What inspired the lesbian romance?

JR: The original idea for the film came from a dream Marco had many years ago about two women living in an isolated place raising a monster child! We also wanted to explore different kinds of love and desire, and we liked the idea of two women living in defiance of a male-dominated society, raising a child in a manner that some may not accept. They form a different kind of family. They’re perceived as not having “good manners” by those who consider them outcasts.

With regards to the dominance of men, we don’t meet the male protagonist until well past the one-hour mark. That’s a rarity.

MD: That’s interesting, because it wasn’t a conscious decision. In the first version of the story, there were more male characters – we had a father figure playing an important role at one point. But as we developed the story, we realised that the story was better without him, that the focus should be on these two women and their son.

The film has a striking colour palette, and some parts are even animated and painted. Did you envisage a sense of heightened reality from the outset?

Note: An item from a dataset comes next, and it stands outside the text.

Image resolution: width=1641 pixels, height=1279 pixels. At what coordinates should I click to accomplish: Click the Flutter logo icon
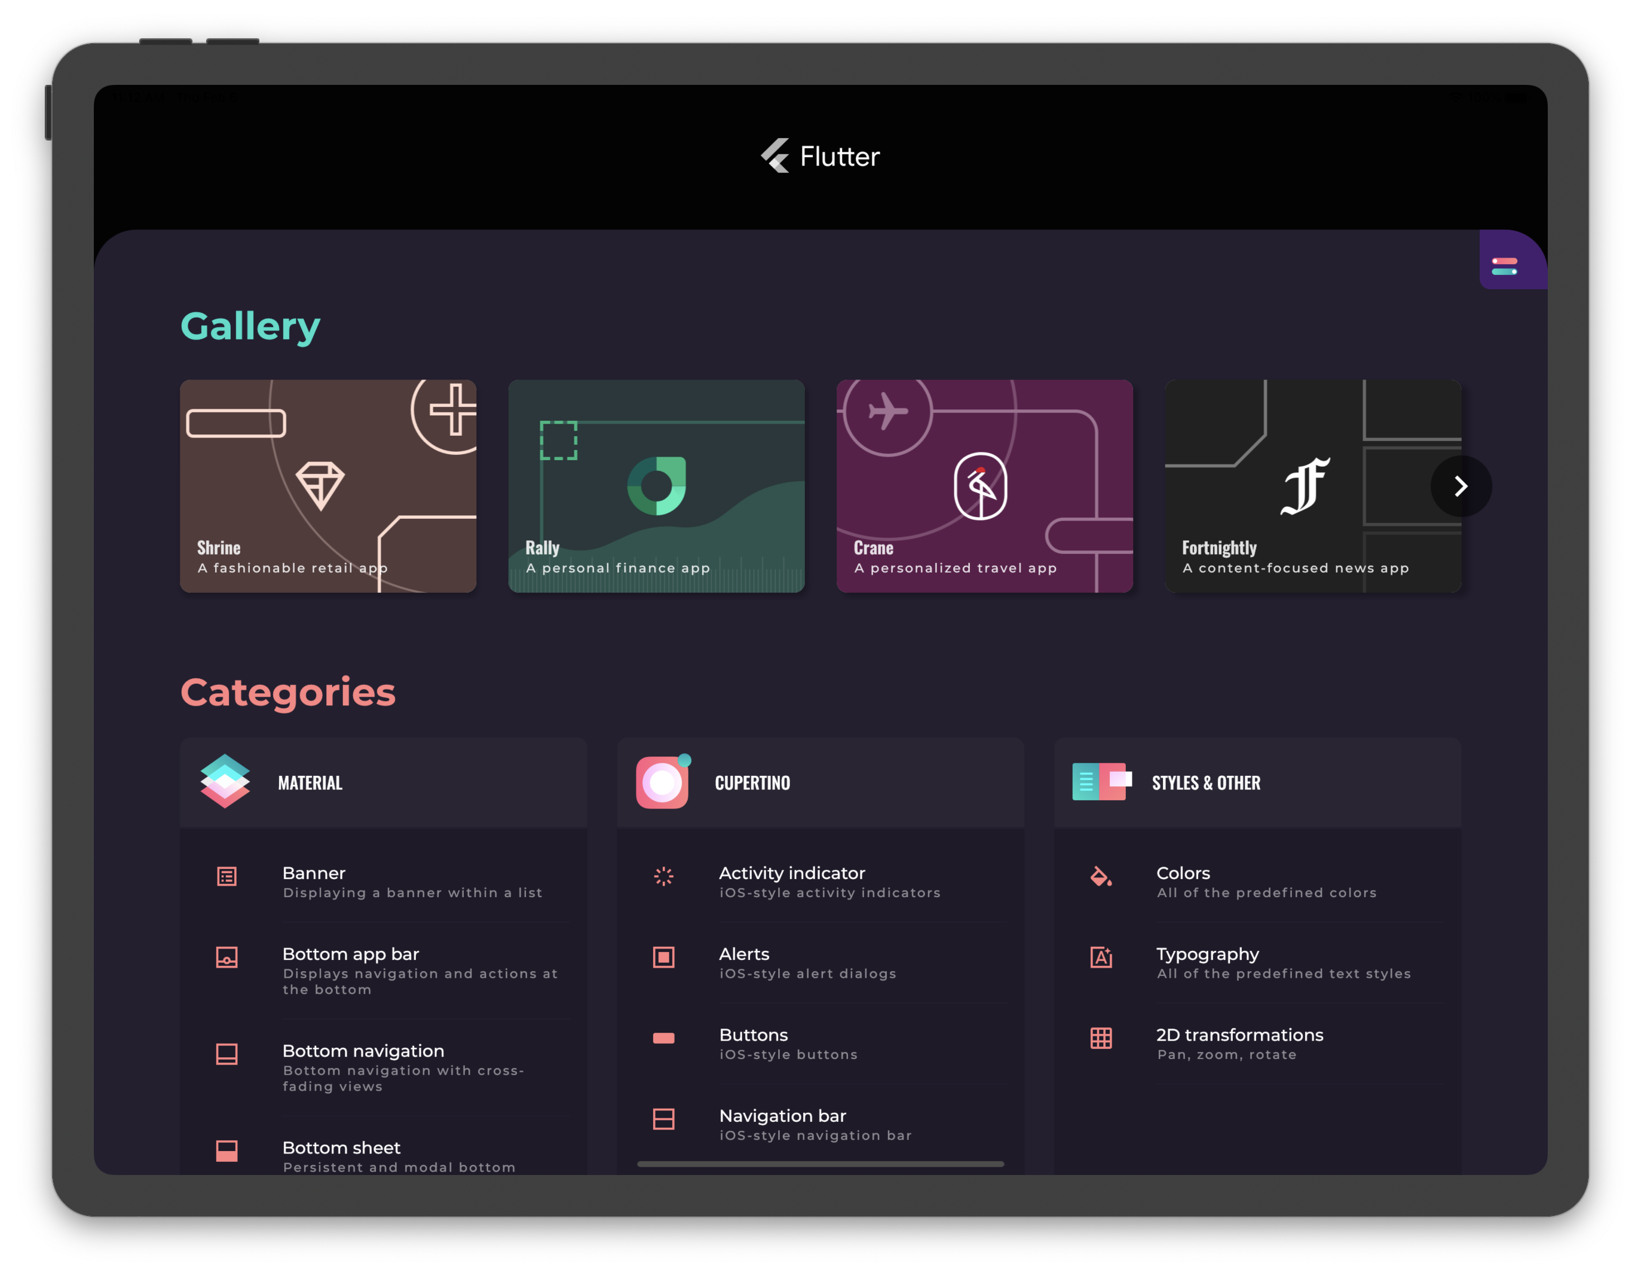pos(772,156)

JR: We considered the colour palette very carefully, because we wanted it to look like a fairytale version of São Paulo, but also to be somewhat believable. The first half has more mysterious lighting and a colder look, because you’re in the rich part of the city, which we thought of as being like a fairytale castle. The setting for the second half is more like a fairytale forest, so it needed to look more lively and colourful. We used an old-fashioned matte painting technique for the landscapes, like they used in Hitchcock’s movies and Mary Poppins.

With regards to the creature, you use a lot of animatronics and some CGI towards the end of the movie.

JR: The effects for the film were a challenge but also extremely fun because it’s the kind of thing that we love in horror films. We collaborated very closely with two French companies that did the mechanic effects and the CGI. They advised us on the most appropriate effects for the film and both concluded that the best would be a mix of the two techniques, both make-up and physical effects, and sometimes CGI.

Was it difficult choosing how much to show and what to leave to the imagination, so that the creature doesn’t appear cartoonish or out of Teen Wolf?

JR: It was fun coming up with some of the details that would distinguish our creature from some of the other ones in werewolf films. It must be said that there was a delicate balance to be found, because of the budget. But restrictions were good for us – they forced to be sure about what each scene needed. And it’s important to create a sense of mystery, even if it was important for us to show the creature. We wanted to suggest certain things, but also give the audience the pleasure of seeing the creature, sometimes very explicitly!

This is your second film working together, after 2011’s Trabalhar Cansa (Hard Labour). How does your collaboration process work?

MD: We do everything together because we enjoy all parts of the process, and our dialogue is important to us. Even when we disagree about something, that’s when the most interesting decisions appear. We have a dialogue, we confront each other, and we try to understand each other’s point of view, and then something else appears in that process. The partnership has had time to grow since we first met in film school, and now we work in a smooth way!